Picture Past: November 22, 1968 - parking charges capped at £2 per year
PUBLISHED: 16:00 24 November 2018
Car parking charges in Weston dominated the news agenda back in late-November 1968.
Councillors had toyed with the idea of raising prices by 50 per cent – but members voted in favour of keeping the charge to £2 for the year.
Fees were introduced to ensure there was a turnover of spaces for the ‘casual day user and the shopper’.
Ald G W Couch led the calls though for the price increase stating: “If people want to pay to park on top of their job in the town, they should be prepared to pay more.
“Other places charge more than Weston.”
Proposals to change prices to £3, or £2 10s, were voted down, although councillors agreed to look again at the fees in future.
* A fire broke out at the Boys Grammar School in Weston.
Several hundreds of pounds worth of damage was caused to the roof.
The fire began in the ‘narrow area between the boys and girls schools gymnasiums’.
But there was very much a British attitude of the show must go on, with the Mercury reporting fears the speech day celebrations would have to be postponed proved to be ‘unfounded’.

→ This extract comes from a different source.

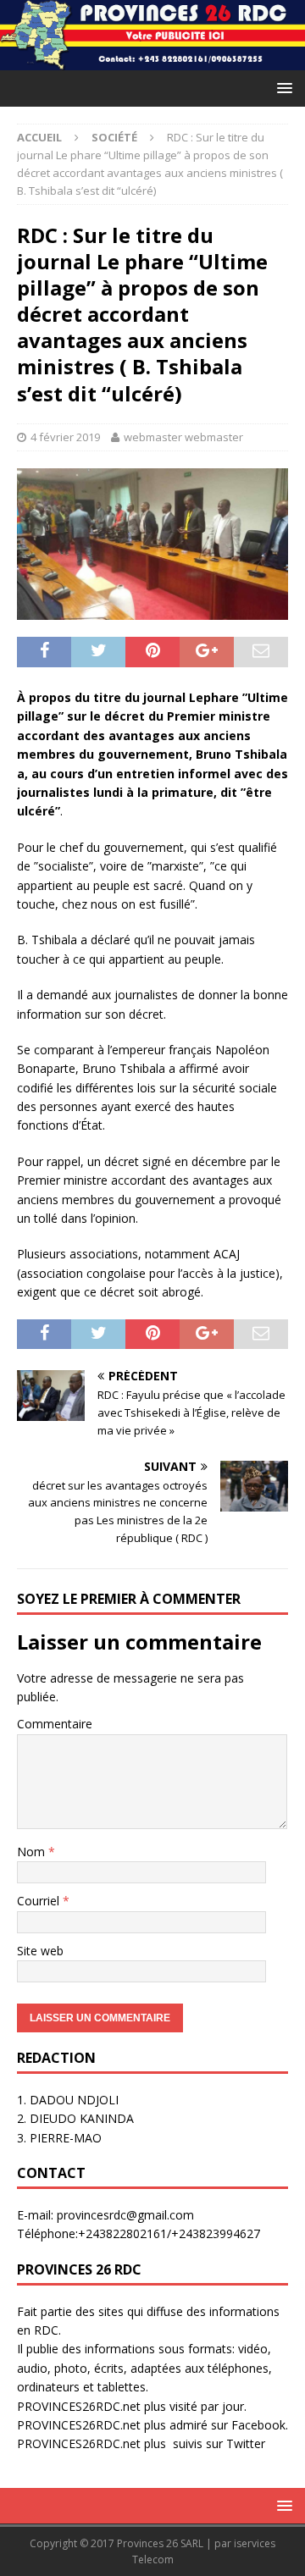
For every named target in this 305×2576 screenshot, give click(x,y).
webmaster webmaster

* ‘Dullest October since 1901’ was the rather abrupt headline to describe Weston’s previous month.
It was not though a reflection on entertainment in the town, but in fact the weather, with Weston only receiving 49.8 hours of sunlight – less than half the average.
* The Conservatives were in buoyant mood, declaring Labour was on the wane in Weston.

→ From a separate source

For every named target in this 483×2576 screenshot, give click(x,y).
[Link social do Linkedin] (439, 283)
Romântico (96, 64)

Miss Dina McAuley, of the Weston Young Conservatives, said there had been ‘an overwhelming rejection of the Labour Party’ by young voters.
* There was some rare good news for rail passengers too.
The Government promised to help subsidise the Bristol to Taunton train line, which called at Weston, to ensure it remained in operation.
But not everyone was happy with the railways – in particular the disused ones.
* Cllr Peter Bennett of Wrington Parish Council said it was a ‘national disgrace’ that out-of-commission tracks, such as those near the village, had been left to be covered by weeds.
He said British Rail had not responded to farmers who wanted to take on the land and called for MP David Webster to take up the issue.